▸ **Task brief**:
Below are the entries; set down each of them exactly.

▸ **Provided records**:
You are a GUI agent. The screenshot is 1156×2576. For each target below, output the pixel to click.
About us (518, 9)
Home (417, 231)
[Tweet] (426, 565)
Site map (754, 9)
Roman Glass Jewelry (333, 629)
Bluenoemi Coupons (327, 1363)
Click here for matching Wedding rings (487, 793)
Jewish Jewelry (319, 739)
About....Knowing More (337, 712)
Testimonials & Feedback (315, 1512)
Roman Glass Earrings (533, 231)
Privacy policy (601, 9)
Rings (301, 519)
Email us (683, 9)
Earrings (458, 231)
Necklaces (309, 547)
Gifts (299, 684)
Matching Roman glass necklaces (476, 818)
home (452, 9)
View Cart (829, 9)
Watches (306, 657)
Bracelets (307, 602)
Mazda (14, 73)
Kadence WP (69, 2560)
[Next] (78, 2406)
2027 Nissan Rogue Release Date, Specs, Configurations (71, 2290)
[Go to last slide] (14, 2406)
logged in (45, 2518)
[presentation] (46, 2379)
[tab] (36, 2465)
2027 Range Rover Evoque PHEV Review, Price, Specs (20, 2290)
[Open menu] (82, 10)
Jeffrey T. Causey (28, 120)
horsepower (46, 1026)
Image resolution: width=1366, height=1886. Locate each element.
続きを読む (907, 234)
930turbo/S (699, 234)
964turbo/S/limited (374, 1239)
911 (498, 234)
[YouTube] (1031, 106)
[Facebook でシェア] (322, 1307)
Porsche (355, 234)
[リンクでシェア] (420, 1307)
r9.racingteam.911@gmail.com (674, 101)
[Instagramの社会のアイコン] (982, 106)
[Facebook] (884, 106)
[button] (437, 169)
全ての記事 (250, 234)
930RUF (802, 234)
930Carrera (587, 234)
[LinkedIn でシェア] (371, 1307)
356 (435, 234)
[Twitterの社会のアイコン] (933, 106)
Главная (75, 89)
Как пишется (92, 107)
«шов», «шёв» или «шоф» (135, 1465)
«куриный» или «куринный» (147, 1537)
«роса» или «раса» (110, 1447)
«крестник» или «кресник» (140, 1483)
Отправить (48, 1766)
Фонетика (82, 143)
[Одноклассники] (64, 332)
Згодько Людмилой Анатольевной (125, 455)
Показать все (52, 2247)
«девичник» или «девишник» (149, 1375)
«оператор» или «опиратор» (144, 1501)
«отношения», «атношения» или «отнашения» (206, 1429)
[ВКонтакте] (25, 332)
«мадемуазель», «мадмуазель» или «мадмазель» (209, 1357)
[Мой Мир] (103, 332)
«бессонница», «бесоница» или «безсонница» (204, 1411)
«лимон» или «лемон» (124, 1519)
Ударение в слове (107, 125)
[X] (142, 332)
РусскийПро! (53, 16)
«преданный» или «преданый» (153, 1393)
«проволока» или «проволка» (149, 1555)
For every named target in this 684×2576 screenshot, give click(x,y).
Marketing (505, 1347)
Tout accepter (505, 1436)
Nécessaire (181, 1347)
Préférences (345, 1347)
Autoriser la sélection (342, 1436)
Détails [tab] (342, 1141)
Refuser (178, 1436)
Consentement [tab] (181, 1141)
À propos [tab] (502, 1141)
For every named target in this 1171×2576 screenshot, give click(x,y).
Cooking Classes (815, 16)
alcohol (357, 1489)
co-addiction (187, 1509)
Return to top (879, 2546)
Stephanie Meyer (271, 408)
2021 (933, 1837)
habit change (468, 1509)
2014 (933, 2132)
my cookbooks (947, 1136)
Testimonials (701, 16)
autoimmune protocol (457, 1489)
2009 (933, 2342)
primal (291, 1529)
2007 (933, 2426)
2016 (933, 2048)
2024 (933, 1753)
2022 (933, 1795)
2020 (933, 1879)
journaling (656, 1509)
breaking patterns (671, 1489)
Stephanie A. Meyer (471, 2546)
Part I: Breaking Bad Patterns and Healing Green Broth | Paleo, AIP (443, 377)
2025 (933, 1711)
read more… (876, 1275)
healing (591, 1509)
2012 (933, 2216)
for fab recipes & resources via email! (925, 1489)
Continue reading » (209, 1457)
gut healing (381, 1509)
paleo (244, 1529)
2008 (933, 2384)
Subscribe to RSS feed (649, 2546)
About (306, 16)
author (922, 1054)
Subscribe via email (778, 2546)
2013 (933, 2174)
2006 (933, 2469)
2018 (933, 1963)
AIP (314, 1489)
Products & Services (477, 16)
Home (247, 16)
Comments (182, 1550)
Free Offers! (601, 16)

▸ **Answer box**:
You are a GUI agent. The screenshot is 1156×2576. For each target below, output the pixel to click.
About us (518, 9)
Home (417, 231)
[Tweet] (426, 565)
Site map (754, 9)
Roman Glass Jewelry (333, 629)
Bluenoemi Coupons (327, 1363)
Click here for matching Wedding rings (487, 793)
Jewish Jewelry (319, 739)
About....Knowing More (337, 712)
Testimonials & Feedback (315, 1512)
Roman Glass Earrings (533, 231)
Privacy policy (601, 9)
Rings (301, 519)
Email us (683, 9)
Earrings (458, 231)
Necklaces (309, 547)
Gifts (299, 684)
Matching Roman glass necklaces (476, 818)
home (452, 9)
View Cart (829, 9)
Watches (306, 657)
Bracelets (307, 602)
Mazda (14, 73)
Kadence WP (69, 2560)
[Next] (78, 2406)
2027 Nissan Rogue Release Date, Specs, Configurations (71, 2290)
[Go to last slide] (14, 2406)
logged in (45, 2518)
[presentation] (46, 2379)
[tab] (36, 2465)
2027 Range Rover Evoque PHEV Review, Price, Specs (20, 2290)
[Open menu] (82, 10)
Jeffrey T. Causey (28, 120)
horsepower (46, 1026)
Image resolution: width=1366, height=1886. Locate each element.
続きを読む (907, 234)
930turbo/S (699, 234)
964turbo/S/limited (374, 1239)
911 (498, 234)
[YouTube] (1031, 106)
[Facebook でシェア] (322, 1307)
Porsche (355, 234)
[リンクでシェア] (420, 1307)
r9.racingteam.911@gmail.com (674, 101)
[Instagramの社会のアイコン] (982, 106)
[Facebook] (884, 106)
[button] (437, 169)
全ての記事 (250, 234)
930RUF (802, 234)
930Carrera (587, 234)
[LinkedIn でシェア] (371, 1307)
356 (435, 234)
[Twitterの社会のアイコン] (933, 106)
Главная (75, 89)
Как пишется (92, 107)
«шов», «шёв» или «шоф» (135, 1465)
«куриный» или «куринный» (147, 1537)
«роса» или «раса» (110, 1447)
«крестник» или «кресник» (140, 1483)
Отправить (48, 1766)
Фонетика (82, 143)
[Одноклассники] (64, 332)
Згодько Людмилой Анатольевной (125, 455)
Показать все (52, 2247)
«девичник» или «девишник» (149, 1375)
«оператор» или «опиратор» (144, 1501)
«отношения», «атношения» или «отнашения» (206, 1429)
[ВКонтакте] (25, 332)
«мадемуазель», «мадмуазель» или «мадмазель» (209, 1357)
[Мой Мир] (103, 332)
«бессонница», «бесоница» или «безсонница» (204, 1411)
«лимон» или «лемон» (124, 1519)
Ударение в слове (107, 125)
[X] (142, 332)
РусскийПро! (53, 16)
«преданный» или «преданый» (153, 1393)
«проволока» или «проволка» (149, 1555)
For every named target in this 684×2576 screenshot, give click(x,y).
Marketing (505, 1347)
Tout accepter (505, 1436)
Nécessaire (181, 1347)
Préférences (345, 1347)
Autoriser la sélection (342, 1436)
Détails [tab] (342, 1141)
Refuser (178, 1436)
Consentement [tab] (181, 1141)
À propos [tab] (502, 1141)
For every named target in this 1171×2576 screenshot, give click(x,y).
Cooking Classes (815, 16)
alcohol (357, 1489)
co-addiction (187, 1509)
Return to top (879, 2546)
Stephanie Meyer (271, 408)
2021 (933, 1837)
habit change (468, 1509)
2014 (933, 2132)
my cookbooks (947, 1136)
Testimonials (701, 16)
autoimmune protocol (457, 1489)
2009 (933, 2342)
primal (291, 1529)
2007 (933, 2426)
2016 (933, 2048)
2024 (933, 1753)
2022 (933, 1795)
2020 (933, 1879)
journaling (656, 1509)
breaking patterns (671, 1489)
Stephanie A. Meyer (471, 2546)
Part I: Breaking Bad Patterns and Healing Green Broth | Paleo, AIP (443, 377)
2025 (933, 1711)
read more… (876, 1275)
healing (591, 1509)
2012 (933, 2216)
for fab recipes & resources via email! (925, 1489)
Continue reading » (209, 1457)
gut healing (381, 1509)
paleo (244, 1529)
2008 (933, 2384)
Subscribe to RSS feed (649, 2546)
About (306, 16)
author (922, 1054)
Subscribe via email (778, 2546)
2013 (933, 2174)
2006 (933, 2469)
2018 (933, 1963)
AIP (314, 1489)
Products & Services (477, 16)
Home (247, 16)
Comments (182, 1550)
Free Offers! (601, 16)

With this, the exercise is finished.